Here, we propose a more realistic and still robust culture environment for alveolar cells based on biomimetically microcurved track-etched membranes. In this feasibility study, the membranes were shaped into hexagonally arrayed hemispherical microwells by an innovative combination of 3D microfilm forming and ion track technology. The novel combined process presented itself as an alternative to our existing process combination with a reverse sequence of film forming and ion track/pore etching. A more thorough comparison between the two processes is beyond the scope of this study but should be part of a follow-up study. The 3D shaping of the culture membranes restored the mainly spherical geometry of the cells’ original microenvironment. Integrated in microfluidic chips where they separated a top from a bottom cell culture chamber, the microcurved membranes were seeded by infusion with primary HAECs. Despite the pronounced topology, the cells fully lined the alveoli-like microwell structures on the membranes’ top side. The confluent curved epithelial cell monolayers enabled the culture at the ALI for 14 days. Similarly, the top and bottom sides of the microcurved membranes were seeded with Calu-3 cells and HLMVECs, respectively. When doing so, the latter lined the interalveolar septum-like interspace between the microwells in a network-type fashion, as in the natural model. The coculture was maintained for 11 days.

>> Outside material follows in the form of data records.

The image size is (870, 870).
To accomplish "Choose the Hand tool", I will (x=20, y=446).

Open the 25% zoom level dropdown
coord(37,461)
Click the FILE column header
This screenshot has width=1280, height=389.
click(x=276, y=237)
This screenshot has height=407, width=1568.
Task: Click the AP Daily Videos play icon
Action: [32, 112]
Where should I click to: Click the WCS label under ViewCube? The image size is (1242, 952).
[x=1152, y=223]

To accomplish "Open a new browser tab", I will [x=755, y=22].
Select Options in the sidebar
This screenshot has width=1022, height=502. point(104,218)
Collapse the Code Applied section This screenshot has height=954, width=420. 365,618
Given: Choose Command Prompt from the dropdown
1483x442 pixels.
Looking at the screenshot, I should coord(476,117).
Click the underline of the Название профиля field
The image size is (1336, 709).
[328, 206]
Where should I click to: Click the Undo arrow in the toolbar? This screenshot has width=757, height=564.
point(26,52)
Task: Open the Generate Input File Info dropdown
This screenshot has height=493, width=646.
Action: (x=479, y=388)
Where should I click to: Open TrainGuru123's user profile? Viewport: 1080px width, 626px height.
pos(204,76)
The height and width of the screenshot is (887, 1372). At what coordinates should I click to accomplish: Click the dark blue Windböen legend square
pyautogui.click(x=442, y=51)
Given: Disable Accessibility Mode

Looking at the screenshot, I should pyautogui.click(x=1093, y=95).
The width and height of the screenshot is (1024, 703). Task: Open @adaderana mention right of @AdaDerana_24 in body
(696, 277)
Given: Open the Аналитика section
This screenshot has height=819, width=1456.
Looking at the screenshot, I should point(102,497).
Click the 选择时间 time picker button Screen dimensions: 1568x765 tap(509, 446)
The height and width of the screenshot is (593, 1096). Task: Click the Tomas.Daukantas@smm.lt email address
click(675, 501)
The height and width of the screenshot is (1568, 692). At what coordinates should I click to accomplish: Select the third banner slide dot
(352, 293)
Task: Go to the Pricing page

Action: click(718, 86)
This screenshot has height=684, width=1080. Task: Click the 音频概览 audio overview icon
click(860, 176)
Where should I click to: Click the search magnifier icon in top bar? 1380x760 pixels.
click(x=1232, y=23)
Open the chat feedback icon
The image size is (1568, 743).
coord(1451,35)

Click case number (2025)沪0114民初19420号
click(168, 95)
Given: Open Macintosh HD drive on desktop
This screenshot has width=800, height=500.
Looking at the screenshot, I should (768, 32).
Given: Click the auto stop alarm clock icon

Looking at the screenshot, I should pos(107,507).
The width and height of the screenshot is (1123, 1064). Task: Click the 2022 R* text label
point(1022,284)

The anticipated next steps toward even more realistic microenvironments for alveolar cells include, in addition to the hexagonal arrangement of the hemispherical microwells, a hexagonal design of their upper rim. This should then continuously blend into a spherical shape toward their bottom. This would even more approximate the topological landscape of alveolar tissue. It was already shown by us in the framework of another study in conjunction with topographically defined artificial cell microenvironments that it is in principle possible to generate such blended hexagonal-spherical microwell designs.[57] The edges of the hexagonal mold cavities, however, require the one-time usage of an advanced micromold making process. Suitable process candidates are high aspect ratio-capable microlithography followed by electroplating/galvanoforming, or laser micromachining using a femtosecond pulsed laser. Further next steps also include (alveolar) lung tissue-like, flexible/elastic materials, such as polytrimethylene carbonate (PTMC),[58−60] instead of the stiff PC membranes for the fabrication of the microwells. Together with a (chemically inert) grid-type support with a design similar to the mold for forming the microwell arrays, a controlled breathing-like periodic inflation of each individual microwell of an array mounted and suspended in the support could then be achieved. This inflation would then include a corresponding extension/dilation of the cell layer adhering to the concave microwell surfaces. The next consequent step in terms of biological realism is the substitution of the Calu-3 cells in their coculture with the HLMVECs for the HAECs and to combine this primary cell coculture with the ALI culture in the epithelial compartment. In such a setup, it could then also be investigated if the biomimetically patterned endothelial cell population benefits the epithelial population, as this could be already similarly shown for (nonpatterned) static Calu-3 cell-LMVEC-cocultures in culture inserts.[60] The presented 3D lung-on-chip model might set the stage for (micro)anatomically inspired membrane-based OoC models of other epithelial and/or endothelial tissue barriers, such as of the bronchioles, renal tubules, intestinal villi, or blood or lymph vessels, in the future.